Interestingly, women tend toward pear shapes due to estrogen, while men more commonly develop apple shapes, especially with age.

Improving your WHR involves reducing abdominal fat while maintaining or building hip/gluteal musculature:

1. Diet: Reduce refined carbohydrates, added sugars, and trans fats. Increase fiber, lean protein, and healthy fats (e.g., omega-3s from fish, nuts, and olive oil). A Mediterranean-style diet has been shown to effectively reduce abdominal obesity.

2. Exercise: Combine aerobic exercise (walking, running, cycling) with resistance training. High-Intensity Interval Training (HIIT) is particularly effective for visceral fat reduction. Core-strengthening exercises alone won't spot-reduce belly fat — overall fat loss is required.

3. Lifestyle: Prioritize quality sleep (7–9 hours), manage stress (chronic cortisol promotes belly fat storage), and limit alcohol consumption (a common contributor to "beer belly").

4. Consistency: Sustainable changes over months yield lasting results. Even a 5–10% reduction in waist circumference can significantly improve metabolic health markers.

No. WHR is not a useful health indicator during pregnancy because the growing uterus expands the abdominal circumference significantly, making waist measurements unreliable. Healthcare providers use other metrics to monitor health during pregnancy. WHR should be assessed either before pregnancy or several months postpartum once the body has returned to its non-pregnant state. Always consult your obstetrician or midwife for appropriate health assessments during pregnancy.

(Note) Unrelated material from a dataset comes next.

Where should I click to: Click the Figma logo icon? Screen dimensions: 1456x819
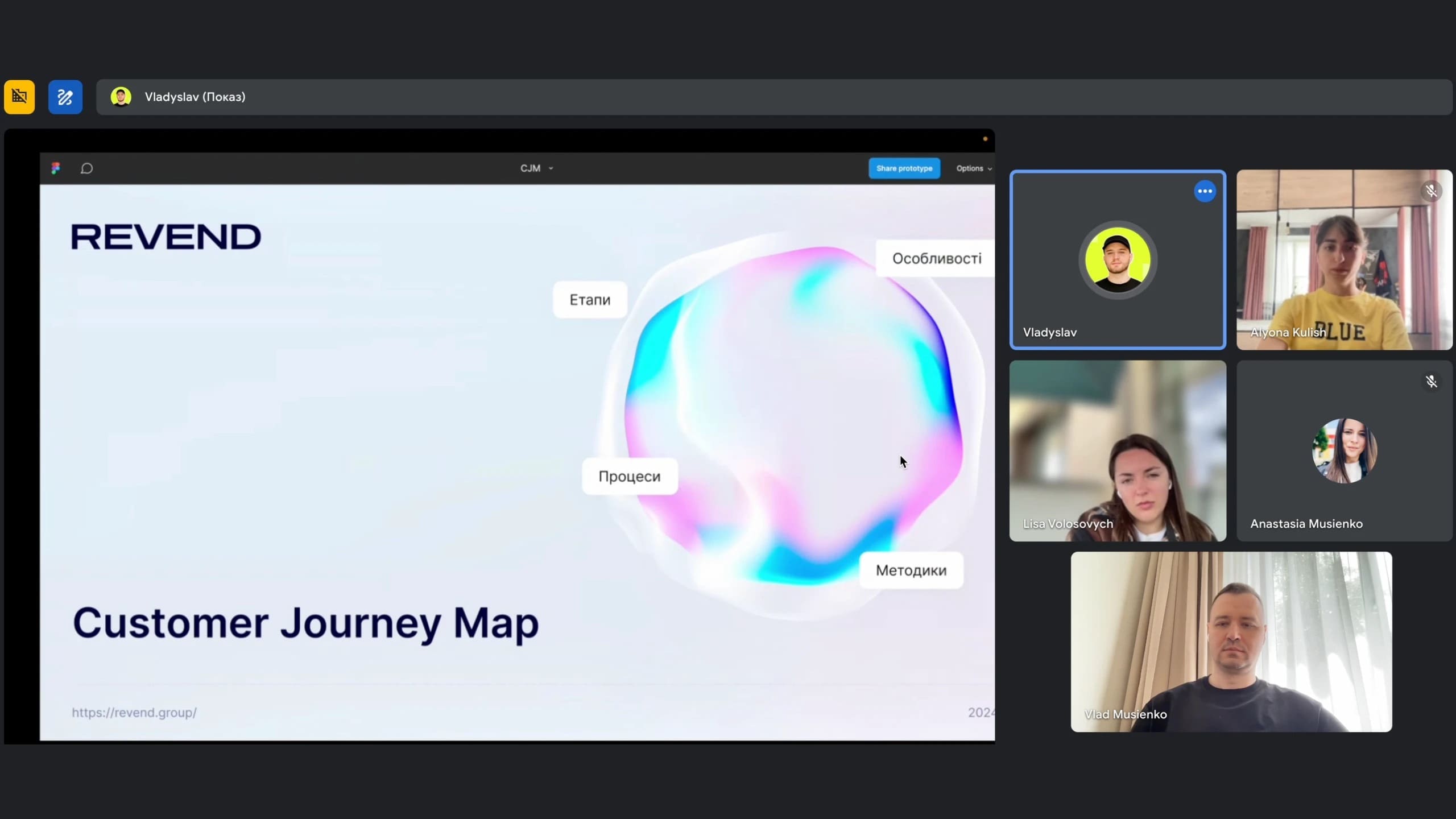coord(55,168)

Research shows significant variation in average WHR across ethnic groups, partly due to genetic differences in fat distribution patterns:

South Asian populations tend to have higher WHR at lower BMI levels, contributing to elevated cardiometabolic risk despite "normal" body weight.
East Asian populations often show lower average WHR but may still develop metabolic issues at relatively modest waist increases.
African populations show diverse patterns, with some groups having lower WHR due to gluteofemoral fat storage.
Caucasian populations generally follow the WHO standard thresholds closely.

Because of these differences, some health organizations recommend ethnicity-specific WHR cutoffs for more accurate risk assessment. The WHO thresholds used in this tool are the most widely accepted international standards.

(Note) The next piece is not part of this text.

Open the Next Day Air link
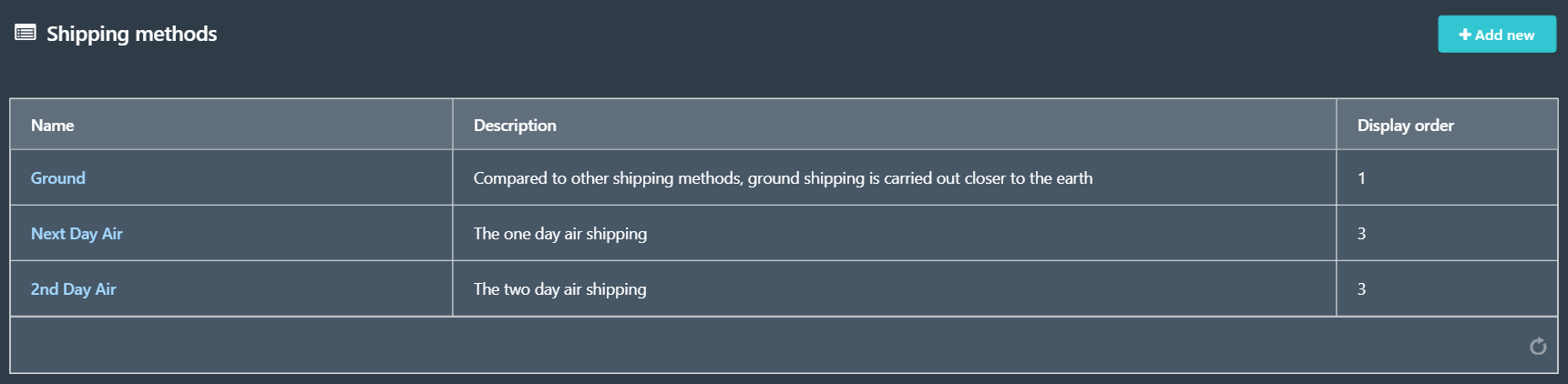 click(77, 234)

WHR can still be informative for athletes, but it should be interpreted with caution. Highly trained individuals often have very low body fat percentages and significant muscle mass, which can affect both waist and hip circumferences. A bodybuilder with developed gluteal muscles may have a larger hip measurement, potentially lowering their WHR. Conversely, certain sports that emphasize core musculature might increase waist measurements. For athletes, WHR is best used alongside body fat percentage measurements (via DEXA scan, calipers, or bioelectrical impedance) for a more complete picture of body composition and health.

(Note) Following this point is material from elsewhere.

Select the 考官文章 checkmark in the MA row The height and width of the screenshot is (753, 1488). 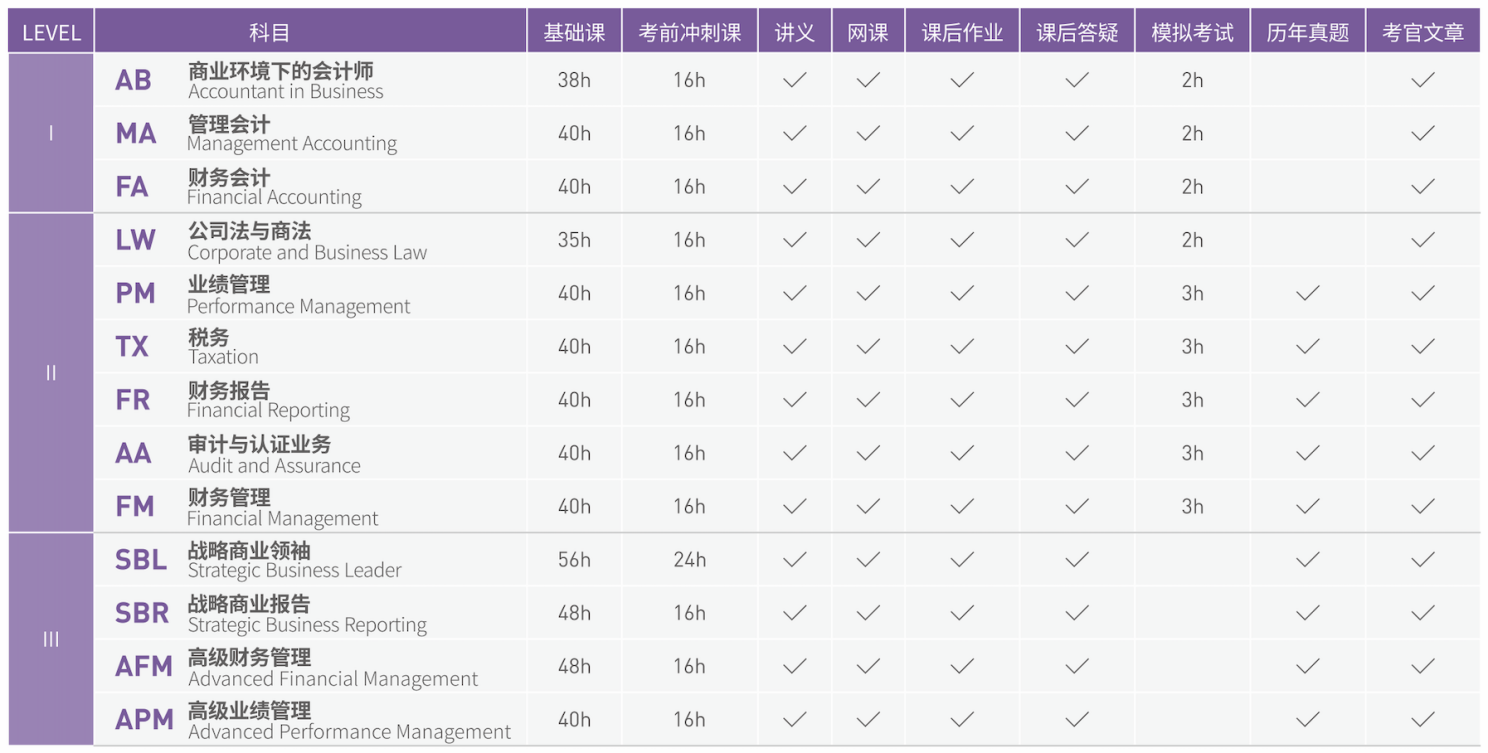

For most people, measuring WHR every 4–8 weeks is sufficient to track meaningful changes. Body measurements change more slowly than scale weight, so frequent daily or weekly measurements may not show progress and can be discouraging. For best consistency:

• Measure at the same time of day (morning is ideal, before eating)
• Use the same measuring tape
• Take 2–3 readings and average them
• Track measurements in a journal or app to observe long-term trends

Remember that WHR is just one health metric. Combine it with other indicators like blood pressure, blood lipid profiles, fasting glucose, and how you feel physically for a comprehensive health assessment.